Vascular surgery is pre-eminently a field in which SDM can enhance quality of care by incorporating patients’ preferences in the decision-making process, since there is commonly a conservative, endovascular or open surgical treatment available for most vascular surgical disorders. Unfortunately, the use of SDM is still limited amongst vascular surgeons. We therefore developed DSTs to assist vascular surgeons and their patients in shared decision-making. The OVIDIUS trial was designed to implement these DSTs into the vascular surgical consultation room and to study their effect on SDM.

Strengths of the OVIDIUS trial are first of all that both the patient advocacy group and the Dutch Society for Vascular Surgery were involved in the development of the DSTs, which is a prerequisite for a nationwide implementation of these DSTs to foster SDM. Second, 15 medical centres throughout the Netherlands participate in this study, including university and general hospitals, thus reducing selection bias by including uncomplicated cases only. Third, the stepped-wedge cluster-randomised study design minimizes the influence of any intercurrent changes in local protocols on the clinical outcomes during the trial period and it ensures that at the end of the study all participating centres have implemented at least some of the DSTs and thereby a certain level of SDM.

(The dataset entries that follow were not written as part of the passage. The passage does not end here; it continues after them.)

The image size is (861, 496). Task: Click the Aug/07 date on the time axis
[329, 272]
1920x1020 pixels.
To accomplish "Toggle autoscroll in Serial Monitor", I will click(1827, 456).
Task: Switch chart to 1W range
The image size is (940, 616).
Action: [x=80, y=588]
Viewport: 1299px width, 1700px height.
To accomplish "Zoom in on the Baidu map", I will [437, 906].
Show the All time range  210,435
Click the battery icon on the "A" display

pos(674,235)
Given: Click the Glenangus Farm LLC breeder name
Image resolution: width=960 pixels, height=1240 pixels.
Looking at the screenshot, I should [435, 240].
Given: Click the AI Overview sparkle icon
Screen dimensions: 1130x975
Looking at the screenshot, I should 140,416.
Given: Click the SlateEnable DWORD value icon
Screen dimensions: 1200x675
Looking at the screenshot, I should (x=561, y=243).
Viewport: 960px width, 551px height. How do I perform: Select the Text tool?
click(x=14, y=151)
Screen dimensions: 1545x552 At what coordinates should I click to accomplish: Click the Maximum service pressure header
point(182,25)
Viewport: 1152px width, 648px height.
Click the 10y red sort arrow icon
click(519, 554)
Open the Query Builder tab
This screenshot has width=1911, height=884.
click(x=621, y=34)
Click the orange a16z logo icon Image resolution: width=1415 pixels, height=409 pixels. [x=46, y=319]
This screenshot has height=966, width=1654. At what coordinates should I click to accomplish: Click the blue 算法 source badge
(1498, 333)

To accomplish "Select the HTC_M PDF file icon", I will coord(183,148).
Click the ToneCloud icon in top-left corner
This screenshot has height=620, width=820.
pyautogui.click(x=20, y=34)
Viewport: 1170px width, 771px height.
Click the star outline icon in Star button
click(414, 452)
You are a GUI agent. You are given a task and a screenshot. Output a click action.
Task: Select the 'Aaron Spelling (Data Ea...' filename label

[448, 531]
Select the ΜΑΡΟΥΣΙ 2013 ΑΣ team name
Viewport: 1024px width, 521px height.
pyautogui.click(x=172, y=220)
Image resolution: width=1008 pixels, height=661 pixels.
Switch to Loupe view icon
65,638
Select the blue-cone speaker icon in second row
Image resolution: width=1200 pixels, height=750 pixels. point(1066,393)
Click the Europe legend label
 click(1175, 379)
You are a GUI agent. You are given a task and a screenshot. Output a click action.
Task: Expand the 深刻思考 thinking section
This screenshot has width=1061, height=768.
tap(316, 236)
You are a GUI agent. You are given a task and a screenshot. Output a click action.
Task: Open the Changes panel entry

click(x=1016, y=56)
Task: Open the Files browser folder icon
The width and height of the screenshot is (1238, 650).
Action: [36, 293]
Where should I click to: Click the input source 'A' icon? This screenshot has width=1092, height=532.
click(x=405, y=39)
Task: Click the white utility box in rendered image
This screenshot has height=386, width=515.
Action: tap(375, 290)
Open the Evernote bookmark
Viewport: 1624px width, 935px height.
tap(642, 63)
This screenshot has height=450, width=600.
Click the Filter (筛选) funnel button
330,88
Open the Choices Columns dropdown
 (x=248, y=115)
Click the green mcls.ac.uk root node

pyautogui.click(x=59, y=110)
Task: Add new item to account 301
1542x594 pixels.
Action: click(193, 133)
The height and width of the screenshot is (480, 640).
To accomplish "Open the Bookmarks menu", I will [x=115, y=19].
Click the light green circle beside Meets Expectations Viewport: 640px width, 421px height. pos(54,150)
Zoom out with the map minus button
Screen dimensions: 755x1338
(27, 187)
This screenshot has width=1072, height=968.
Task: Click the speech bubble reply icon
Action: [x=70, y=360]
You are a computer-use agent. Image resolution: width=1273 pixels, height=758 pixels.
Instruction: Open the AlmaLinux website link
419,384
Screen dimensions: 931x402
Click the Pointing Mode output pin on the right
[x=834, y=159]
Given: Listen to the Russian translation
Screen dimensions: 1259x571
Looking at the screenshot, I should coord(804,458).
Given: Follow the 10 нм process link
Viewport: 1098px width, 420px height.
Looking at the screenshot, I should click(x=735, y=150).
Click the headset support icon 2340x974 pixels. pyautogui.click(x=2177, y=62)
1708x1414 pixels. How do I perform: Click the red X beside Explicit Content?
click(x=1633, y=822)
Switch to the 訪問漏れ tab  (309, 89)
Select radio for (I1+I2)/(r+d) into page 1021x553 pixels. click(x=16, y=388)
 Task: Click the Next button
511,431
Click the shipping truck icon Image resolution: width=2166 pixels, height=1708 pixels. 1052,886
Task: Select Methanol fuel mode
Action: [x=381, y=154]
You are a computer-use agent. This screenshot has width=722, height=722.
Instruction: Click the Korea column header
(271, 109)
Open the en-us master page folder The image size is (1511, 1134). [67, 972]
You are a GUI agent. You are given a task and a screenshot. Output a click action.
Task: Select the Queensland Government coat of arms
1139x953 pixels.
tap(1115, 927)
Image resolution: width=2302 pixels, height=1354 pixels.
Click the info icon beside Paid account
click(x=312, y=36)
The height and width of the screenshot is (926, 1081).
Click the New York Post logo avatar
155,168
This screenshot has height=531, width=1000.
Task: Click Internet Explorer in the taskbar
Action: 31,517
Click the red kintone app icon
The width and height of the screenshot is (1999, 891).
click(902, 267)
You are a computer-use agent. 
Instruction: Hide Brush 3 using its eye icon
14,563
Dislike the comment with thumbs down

Limitations of the OVIDIUS trial are, first a potential inclusion bias of patients. Patients who actively want to be involved in the decision-making process may be more willing to participate, whereas patient who prefer the surgeon to make the decision are less inclined to participate. That is why the preferred decision-making strategy is assessed via the CPS questionnaire prior to consultation. Second, the trial is powered for four different diseases, even though their incidences differ. Hence, the researchers must closely monitor the inclusion rates of these different diseases and take appropriate action when one disease is included much more frequently than another.

The OVIDIUS trial will evaluate whether the developed DSTs can be implemented in clinical practice and whether they actually improve the level of SDM by showing an improvement of the 5-item OPTION score measured on audio recordings made in the vascular surgical consultation room. Perhaps even more important is the renewed attention that our trial generates regarding the benefits of using SDM amongst vascular surgeons. Future researchers and developers of DSTs can use this study protocol to set up their own trial for the evaluation and implementation of newly developed DSTs.